Butterfly Sparks Designs

Monday, March 22, 2010

Eating Well, Living Well

I grew up in Tennessee as a true Southerner.  Fried chicken, mashed potatoes, and creamed corn were weekly diet staples at our house.

Heck, fried anything was a staple. Along with cooking any recipe with at least 2 whole sticks of butter. (I once observed my mother cooking the Thanksgiving dinner and vowed to never watch again. Lord, help us, all the butter).

Then God up and moved me to Texas, where I landed in a home with 1 native Californian and 1 native Coloradoan as my roommates.

To say our eating habits and meal choices were different is an understatement.

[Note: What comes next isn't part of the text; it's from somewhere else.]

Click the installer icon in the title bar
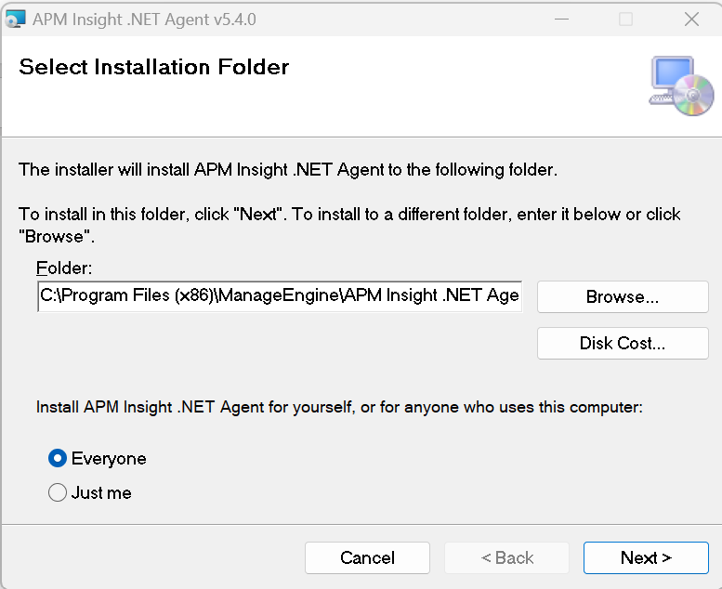 point(16,19)
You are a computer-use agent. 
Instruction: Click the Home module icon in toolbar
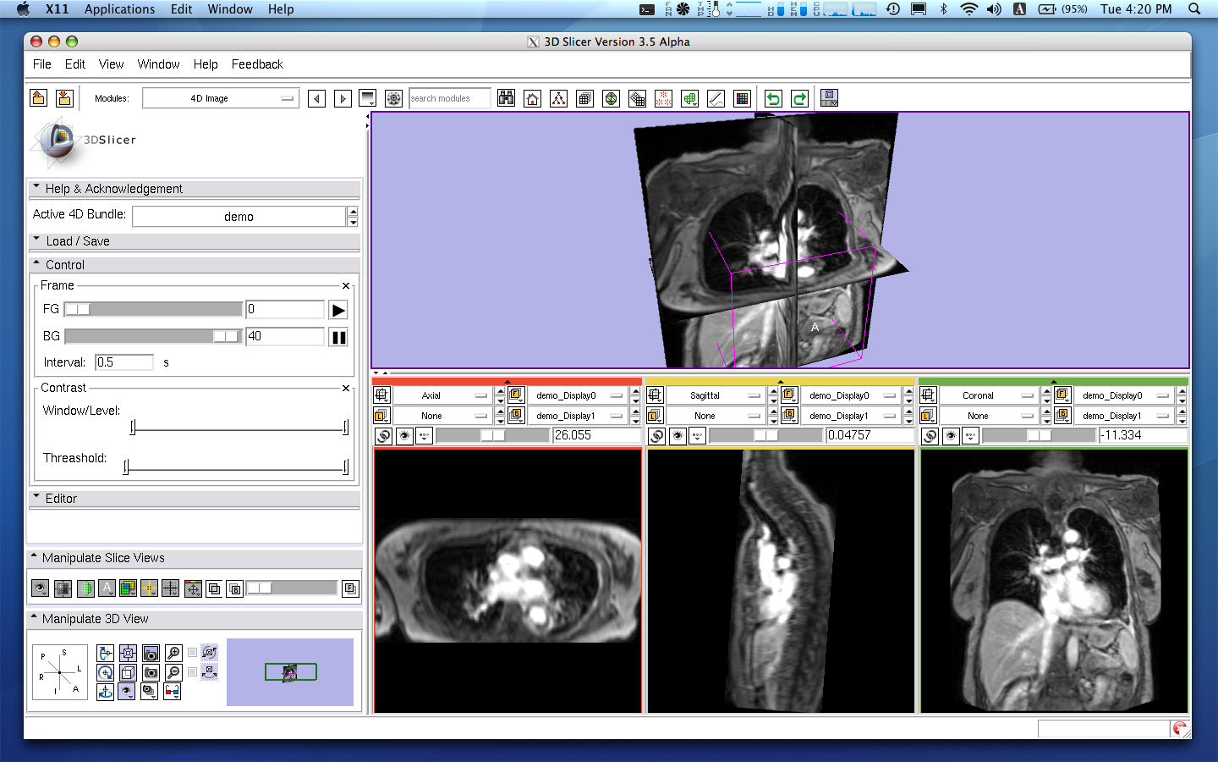pos(532,99)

My cabinet was full of potato chips, candy, and starches galore.  Their cabinet had organic this-or-that, raw sugar, whole wheat flour, and odd words like flax seed and lentils.

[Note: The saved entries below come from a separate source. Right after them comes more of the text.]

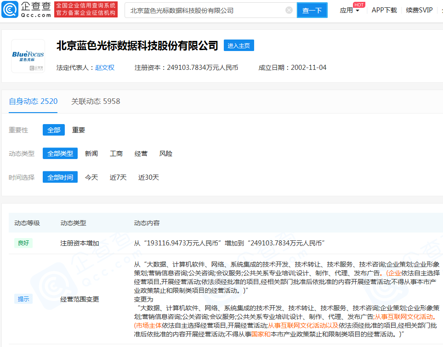Select the 重要 importance filter
Screen dimensions: 443x347
pyautogui.click(x=78, y=130)
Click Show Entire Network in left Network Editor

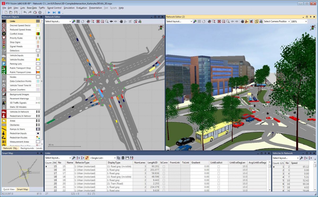click(x=98, y=21)
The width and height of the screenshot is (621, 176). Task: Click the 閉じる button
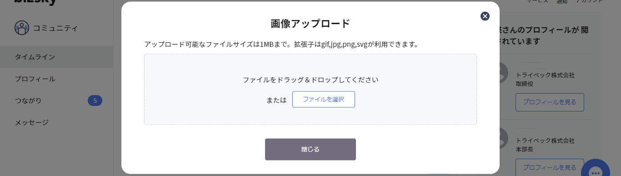click(x=311, y=149)
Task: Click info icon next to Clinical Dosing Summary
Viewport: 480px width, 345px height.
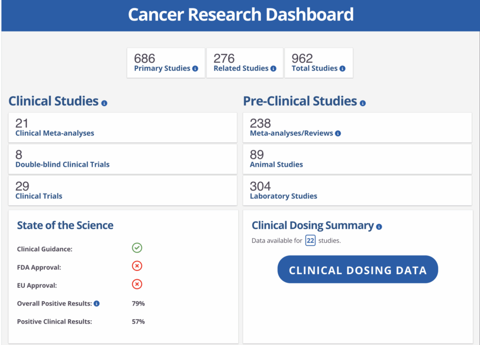Action: tap(379, 227)
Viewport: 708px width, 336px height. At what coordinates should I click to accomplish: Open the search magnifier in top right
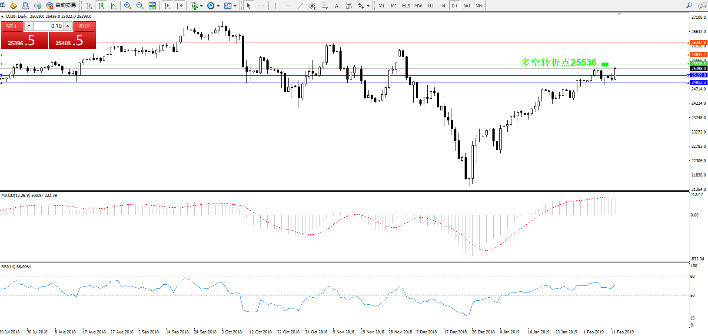(x=689, y=6)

I snubbed their healthiness until I got tired enough of staring out at sick people every day at the hospital in my work as nurse.  I was quickly developing a fear I might one day turn into one of them. Where I live in East Texas is considered the stroke belt of our nation; this is largely due to diet and lack of exercise.  Our Southern diets are killing us or disabling us too early and cheapening our quality of life.

So, I decided to humble thyself and learn this thing called: Eating Well.

My roommates schooled me, and my arteries are forever indebted to them :)

It's not so difficult. I feel a lot better eating well, and I have a proactive weapon against the fear of a declining quality of life in my golden years.  I'm still learning what it means to eat healthy foods, and here on the blog, we'll learn together. We'll explore some things like acai juice, juicing, flax seed, etc.

To kick off the Eating Well, Living Well section of this blog, here's a recipe I recently obtained from a friend.

I call it "Salmon Salad Goodness:"

-Romaine Lettuce
-Bag of Salmon (Chicken of the Sea has these bags in the tuna section of the grocery store, and they are very cost efficient)
-an avocado, cut up into cubed-sized pieces
-pine nuts (I found a bag of them at the store, and after making 5 of these salads, I still haven't used the whole bag.  Just throw as many onto the salad as you would like).

-Mix salt, olive oil, and apple cider vinegar to taste.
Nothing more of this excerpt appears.